In theory, Julia’s just the sort of heroine I love to read. She resides in a moral grey area, feeling almost no guilt for her life of crime, because she’s doing what she must to survive. Julia would do anything to protect her brother Dek (short for Benedek, which why), and she actually enjoys the art of conning; she owns who she is, and I love that. Unfortunately, she never felt particularly real to me, nor did any of the rest of the cast. The characters fell a bit flat.

Julia starts the book in love with her boyfriend who is so obviously a douche, but she continues to be into him for like half the book. It’s just so narratively boring when I know he’s going to turn out to be cheating on her and, lo, he is. Yeah, it’s great that she kicks him to the curb for that, but it was waaaaaay too long in coming. There’s like one single spark between Julia and Frederick, but it wasn’t enough to invest me, and you guys know how weak I am to romance tropes.

The world is both original and strange. For example, witches in this fantasy world are born witches. They do not burn and they sink like a stone in water, which is a clever twist on witch-hunting rituals of the past. Witches do magic only by writing, which seems deeply inconvenient and honestly I could not stop giggling about that. The world building gets pretty sketchy in terms of all the other creatures that show up, and the ending was bananaballs with whipped nonsense on top.

Unless I get tempted into the audiobook, I will not be continuing the Witch’s Child series. I stuck it out through the whole book, and I still don’t care about anyone in it. I also don’t love where the plot seems to be heading.

Tl;dr – Review in a GIFfy:

Size Doesn’t Matter (140): The Hollywood Daughter; Julia Vanishes; Chasing TruthChasing Truth by Julie Cross
Series: Eleanor Ames #1
Published by Entangled Teen on September 27, 2016
Genres: Contemporary, Mystery, Romance
Pages: 400
Format: eARC
Source: NetGalley
AmazonThe Book Depository

At Holden Prep, the rich and powerful rule the school—and they’ll do just about anything to keep their dirty little secrets hidden.

When former con artist Eleanor Ames’s homecoming date commits suicide, she’s positive there’s something more going on. The more questions she asks, though, the more she crosses paths with Miles Beckett. He’s sexy, mysterious, arrogant…and he’s asking all the same questions.

Eleanor might not trust him—she doesn’t even like him—but they can’t keep their hands off of each other. Fighting the infuriating attraction is almost as hard as ignoring the fact that Miles isn’t telling her the truth…and that there’s a good chance he thinks she’s the killer.

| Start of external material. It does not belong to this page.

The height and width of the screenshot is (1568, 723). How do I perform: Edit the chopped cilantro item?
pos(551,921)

Julie Cross’ books (that I’ve read) have all worked for me so far, and Chasing Truth may be my favorite of the bunch. There’s a shippy ship, and the plot’s a lot of fun. Basically, if you’re into The Fixer series by Jennifer Lynn Barnes and need something to tide you over while you anxiously await a book three, Chasing Truth will scratch that itch.

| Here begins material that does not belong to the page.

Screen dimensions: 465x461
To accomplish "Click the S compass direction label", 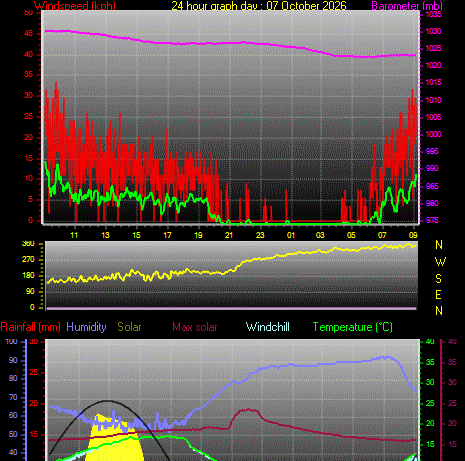I will click(439, 278).
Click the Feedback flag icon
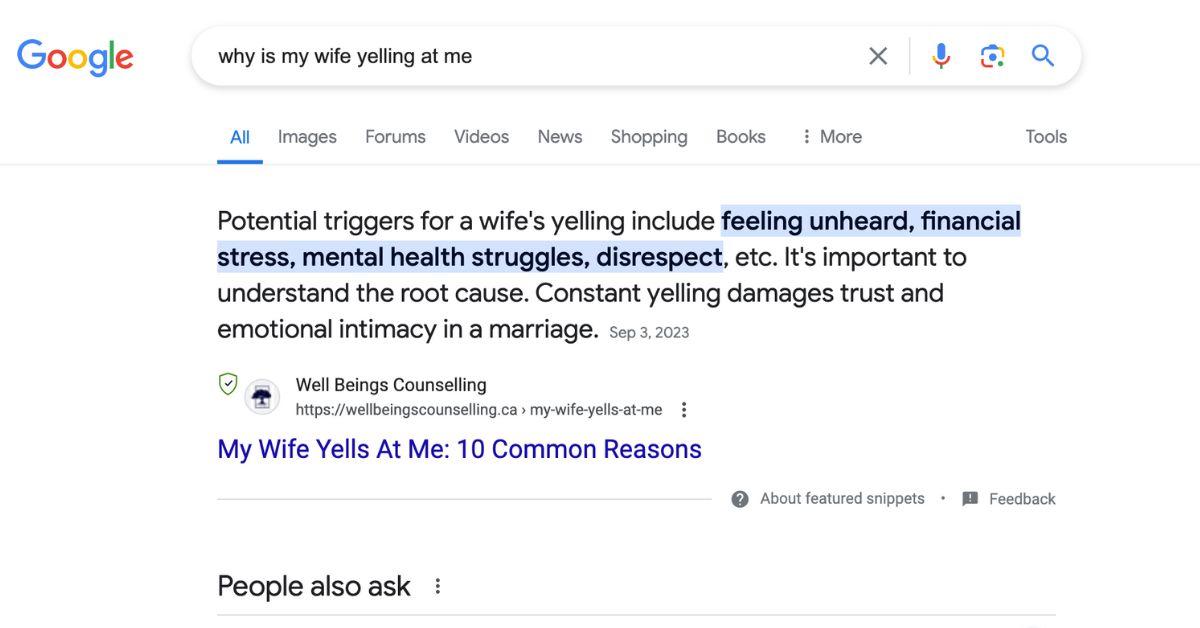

The Veronica Mars comparison is on point too, though it’s like if Veronica had been raised to be a con artist instead of a private investigator. Ellie’s out of the business, having made a deal with the FBI, but she can’t cut from her roots so easily. I love Ellie’s struggles to try to be a good person while her training makes her immediately size everyone up like a mark. She’s clever, sassy, and has massive trust issues.

From the very beginning, I shipped the hell out of her with Miles. Fair warning, though, that the first scene of the book is one of the handful of things about this book that kept me from giving it a 4.5 but it was so close because DEM SHIPPY FEELS. Miles is a by-the-book good guy, and Ellie’s the opposite, and they banter so well while trying to spy on each other and it’s awesome.

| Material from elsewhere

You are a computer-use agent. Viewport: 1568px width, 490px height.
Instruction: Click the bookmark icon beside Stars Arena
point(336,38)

The book does run a bit long, but I was invested and entertained all the way through. Plot-wise, I had a few quibbles. The opening scene, with the topless girl, was clearly done for dramatic misunderstanding’s sake, and the explanation for it later on was ridiculous. The villain was slightly more obvious to me than to the geniuses doing the research, and Ellie very conveniently befriends a woman with just the right skill set to hack anything she needs hacked. There are a couple more spoilery things I didn’t love, but otherwise I thought this was quite the fun ride.

If you’re one of my ship-obsessed compatriots, yes, you do want this.